Quote Originally Posted by Taunton Blue Genie View Post
Why so? I have a lot of things I want to do every week - and I don't want my mind or body to go to seed. Or in the case my body, I aim to get fitter than I am now and, in general, I don't just want to loaf around frittering away time aimlessly.
Firstly, congratulations on your retirement.
Secondly, what a shitter that someone who loves traveling is retiring into this situation, but it looks to be improving and I hope we hear more of your stories from your travels

As for doing a timetable, I think that is an excellent idea. I have often thought that retiring would be like breaking up from school for the summer months, only to return in September thinking "Oh, I didn't do any of that". I hope you stay in good health, but remember you will never be as young as you are today.

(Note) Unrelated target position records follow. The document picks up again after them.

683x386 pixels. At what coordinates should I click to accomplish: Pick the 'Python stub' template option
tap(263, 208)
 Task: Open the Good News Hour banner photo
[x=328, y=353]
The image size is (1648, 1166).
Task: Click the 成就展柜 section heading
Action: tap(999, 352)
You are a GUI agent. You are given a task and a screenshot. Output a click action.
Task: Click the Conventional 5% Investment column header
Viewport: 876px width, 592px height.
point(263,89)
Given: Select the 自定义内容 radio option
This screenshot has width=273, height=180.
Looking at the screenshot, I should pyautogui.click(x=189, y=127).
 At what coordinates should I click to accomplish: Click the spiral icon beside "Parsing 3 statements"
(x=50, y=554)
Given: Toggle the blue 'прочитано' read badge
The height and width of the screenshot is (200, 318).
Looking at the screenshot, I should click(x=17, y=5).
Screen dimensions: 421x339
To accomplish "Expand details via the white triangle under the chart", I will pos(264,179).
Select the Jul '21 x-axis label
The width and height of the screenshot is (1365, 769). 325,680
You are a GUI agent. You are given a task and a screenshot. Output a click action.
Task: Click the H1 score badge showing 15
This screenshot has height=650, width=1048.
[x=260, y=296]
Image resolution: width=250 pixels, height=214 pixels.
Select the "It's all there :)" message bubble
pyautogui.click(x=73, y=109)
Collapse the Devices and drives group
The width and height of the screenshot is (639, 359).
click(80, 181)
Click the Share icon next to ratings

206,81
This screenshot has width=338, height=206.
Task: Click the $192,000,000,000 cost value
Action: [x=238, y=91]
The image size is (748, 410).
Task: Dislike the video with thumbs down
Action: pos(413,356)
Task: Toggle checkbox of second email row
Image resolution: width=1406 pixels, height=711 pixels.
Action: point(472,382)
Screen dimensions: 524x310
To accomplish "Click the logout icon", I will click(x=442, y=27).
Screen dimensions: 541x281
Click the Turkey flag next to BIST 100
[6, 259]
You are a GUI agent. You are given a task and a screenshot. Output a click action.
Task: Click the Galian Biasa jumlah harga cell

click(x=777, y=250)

I have been saving extensively for my own retirement, and the plan is that I will pack in work in 10 years time when I hit 55. By that stage I will have paid for my house. I have no other debts. I will sell my house, move to a smaller one, and use that money to have a few years of fun and travel. If I have to return to work, it will not be in the stress riddled environment of my current expertise. The job pays well, and I have been chucking 20% of my wages into my pension, and the company have been putting in 10%. It will be a good pension.

"1. One's expertise at work won't ever exercised or sought after again
2. Not working seems like a guilty luxury to this person of working class stock when many people around the world are scratching about for a living
3. I don't feel old and decrepit enough to cease work. (A strange notion for some people but it was a concept that which was familiar to many of our parents)"

Point 1. So what? You've doubtless helped and shown plenty of people the ropes. I often think about advice I've received from a myriad of mentors who have long since departed the working life. That advice I have passed onto younger colleagues. Your expertise will carry on in various forms.
2. Guilt is the last thing you need to feel. Retirement is earnt. One way to alleviate this would be/ could be to do some volunteering work. Maybe on a once a week basis, whatever suits you. But, you don't owe anyone anything mate. Maybe you've got lucky in life, but luck is the reward of hard graft (except bad luck in health). I've had bad luck with a redundancy or two, that was out of my control. Getting a better job after each was because of skills I worked hard to get, and experiences I worked hard to find. I doubt it's much different for any of us.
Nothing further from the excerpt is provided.